Pete Alonso was back in the Mets lineup one day after getting hit with a pitch right below the ear Saturday night by Los Angeles Angels right-hander Jose Soriano. With Alonso healthy, the argument over whether or not the Mets should enact some sort of retribution for the 84 times they’ve been beaned by other pitchers has died down somewhat, but that can’t last long.

The question the Mets are grappling with is intent: If it wasn’t intentional, why should they retaliate?

“Good question,” Alonso said Sunday afternoon at Citi Field. “Beat ‘em the next day, or beat ‘em that night.”

Fans might not want to hear it, but the Mets aren’t motivated to retaliate, and they’re not alone in this philosophy. An eye-for-an-eye doesn’t work when pitchers aren’t trying to hit people. The Mets insist that the blame lies in the game’s desire for velocity. Throwing 97-100 is the norm these days, so hard-throwing pitchers are often rushed through the minor leagues and promoted without much refinement. They’re still raw by the time they get to the big leagues and lack the control needed to throw up and in without plunking hitters.

“Everybody is chasing velocity now. Everyone in the game. Their bullpen, other bullpens,” a visibly angry Buck Showalter said Saturday night. “With that comes lack of command. With that comes people getting hit. It’s not good for the game. Everybody keeps chasing this and it’s a byproduct of it. When you throw like that and you throw inside there, you’re not necessarily trying to hit somebody but you’re taking that chance of hitting people like that.

“Somewhere along the line, there’s got to something to pay for that, whether it be from the league office or somebody, but you’re seeing it every night. These guys are ducking 100 miles per hour fastballs all over baseball and especially Pete.”

Alonso has the same view.

“Guys are throwing harder and faster,” Alonso said. “When you do that, teams incentivize guys to have better stuff as opposed to more command. That’s just, unfortunately, a product of it. That’s just a part of the game now and it’s unfortunate because it’s at the expense of hitters that step in the box.”

Alonso had no plans to retaliate since it was clearly an off-speed pitch that got away from him. It was simply an accident. Despite the fact that Alonso himself has been hit an NL-leading 17 times, the team still doesn’t see it necessary to hit other hitters to send a message unless they perceive malice behind the plunking.
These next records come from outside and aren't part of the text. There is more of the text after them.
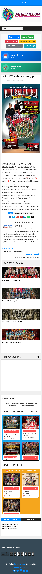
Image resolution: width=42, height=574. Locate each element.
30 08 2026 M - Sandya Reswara (12, 342)
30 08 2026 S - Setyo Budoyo (11, 301)
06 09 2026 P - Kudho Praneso (11, 280)
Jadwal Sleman (27, 37)
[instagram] (19, 2)
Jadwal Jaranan (11, 519)
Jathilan (31, 519)
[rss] (25, 2)
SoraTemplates (19, 564)
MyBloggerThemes (21, 567)
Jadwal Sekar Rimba (9, 526)
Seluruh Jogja (14, 37)
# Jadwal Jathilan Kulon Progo (23, 213)
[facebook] (16, 2)
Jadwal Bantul (12, 41)
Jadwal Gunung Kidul (27, 41)
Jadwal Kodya (30, 46)
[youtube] (22, 2)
Alonso spent time on the injured list earlier this season after he was hit by Atlanta Braves starter Charlie Morton, who sought out Alonso to apologize. Morton expressed remorse for the mistake, so the Mets felt no need to hit a player of comparable importance like Ronald Acuña Jr. or Matt Olson.

“It goes both ways, we’ve hit guys — not on purpose — as well,” said shortstop Francisco Lindor. “We’re just trying to be safe.”

The reality is that this is a different generation of players that have little use for some of baseball’s archaic unwritten rules. In recent seasons, there have been controversies with the Chicago White Sox and the St. Louis Cardinals when it comes to beanball wars. The last thing the Mets want is to start one and become the center of yet another controversy.

“I don’t have the answer,” Lindor said. “It’s one of those where, I could take it as, ‘Yeah, let’s hit him.’ Or I could take it as, ‘No, don’t hit nobody. Let the game speak for itself.’ But I don’t know the right answer.”

Alonso doesn’t seem to know it either, but it doesn’t sound as though the Mets are about to change their minds on this anytime soon.

“It’s a consequence of playing the game,” Alonso said. “Baseball can be dangerous. Every time you go out on the field you can get hurt. I’m happy that I didn’t have a concussion and I was happy I was able to play today.”


Carlos Carrasco’s short outing Saturday night forced the Mets to bring in a fresh bullpen arm, but it came at the expense of a reliever who has performed well in recent weeks. Right-hander Jeff Brigham was recalled from Triple-A Syracuse on Sunday morning and left-hander Adam Kolarek was designated for assignment to make room. Infielder Mark Vientos was activated from the injured list and Abraham Almonte was designated for assignment in a corresponding transaction.